H2OGridSearch.train() should default to all columns, like H2OEstimator.train() and H2OAutoML.train()

h2oai / h2o-3

H2O is an Open Source, Distributed, Fast & Scalable Machine Learning Platform: Deep Learning, Gradient Boosting (GBM) & XGBoost, Random Forest, Generalized Linear Modeling (GLM with Elastic Net), K-Means, PCA, Generalized Additive Models (GAM), RuleFit, Support Vector Machine (SVM), Stacked Ensembles, Automatic Machine Learning (AutoML), etc.

Apache License 2.0

6.89k stars 2k forks source link

Our default behavior for all estimators (as well as AutoML) is that if x is not specified, it will assume x = "all columns in the training_frame other than y". e.g.

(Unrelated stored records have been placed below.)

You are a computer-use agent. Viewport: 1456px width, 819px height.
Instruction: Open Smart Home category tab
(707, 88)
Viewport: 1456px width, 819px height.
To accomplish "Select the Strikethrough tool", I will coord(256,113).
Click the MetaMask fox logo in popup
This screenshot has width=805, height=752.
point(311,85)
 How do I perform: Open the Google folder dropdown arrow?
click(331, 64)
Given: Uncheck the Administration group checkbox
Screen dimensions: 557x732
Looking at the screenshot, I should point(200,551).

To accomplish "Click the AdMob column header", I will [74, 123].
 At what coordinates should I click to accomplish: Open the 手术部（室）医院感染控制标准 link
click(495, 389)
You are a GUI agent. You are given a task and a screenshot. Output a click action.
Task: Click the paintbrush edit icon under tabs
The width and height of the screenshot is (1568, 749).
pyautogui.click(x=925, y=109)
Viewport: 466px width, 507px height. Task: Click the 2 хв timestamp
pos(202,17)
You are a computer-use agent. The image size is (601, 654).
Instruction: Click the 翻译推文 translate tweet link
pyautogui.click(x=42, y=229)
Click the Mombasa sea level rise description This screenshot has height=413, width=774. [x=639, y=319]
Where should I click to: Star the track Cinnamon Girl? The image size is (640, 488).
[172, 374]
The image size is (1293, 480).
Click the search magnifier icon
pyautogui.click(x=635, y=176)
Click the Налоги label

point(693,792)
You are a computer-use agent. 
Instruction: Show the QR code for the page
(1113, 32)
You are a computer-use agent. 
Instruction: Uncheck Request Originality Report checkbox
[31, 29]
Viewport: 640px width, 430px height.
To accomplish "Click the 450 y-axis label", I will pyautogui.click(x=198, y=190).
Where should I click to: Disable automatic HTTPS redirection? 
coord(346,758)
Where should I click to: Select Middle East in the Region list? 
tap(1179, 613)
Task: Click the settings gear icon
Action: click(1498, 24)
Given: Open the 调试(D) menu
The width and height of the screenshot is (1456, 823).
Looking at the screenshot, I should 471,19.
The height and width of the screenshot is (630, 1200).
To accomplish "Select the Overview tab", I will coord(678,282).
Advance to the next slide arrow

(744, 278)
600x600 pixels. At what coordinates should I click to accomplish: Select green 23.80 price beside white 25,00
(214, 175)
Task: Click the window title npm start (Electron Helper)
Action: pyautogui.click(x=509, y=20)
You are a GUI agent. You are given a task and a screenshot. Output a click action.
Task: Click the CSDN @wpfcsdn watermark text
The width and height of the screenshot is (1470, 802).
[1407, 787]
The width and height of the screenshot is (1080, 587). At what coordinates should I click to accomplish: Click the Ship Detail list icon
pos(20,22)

{code:python} rf = H2ORandomForestEstimator(model_id="rf", ntrees=200) rf.train(y=y_col, training_frame=train_hex, validation_frame=valid_hex) {code}

However, H2OGridSearch explicitly requires x. This should be changed for consistency and usability.

{code:python} gs1 = H2OGridSearch(H2OGeneralizedLinearEstimator(family='binomial', nfolds=2, fold_assignment="modulo", keep_cross_validation_predictions=True), hyper_parameters, search_criteria=criteria)

gs1.train(y=y_col, training_frame=train_hex, validation_frame=valid_hex)

----> 7 gs1.train(y=y_col, training_frame=train_hex, validation_frame=valid_hex) 8 auc_glm = gs1.auc(valid=True)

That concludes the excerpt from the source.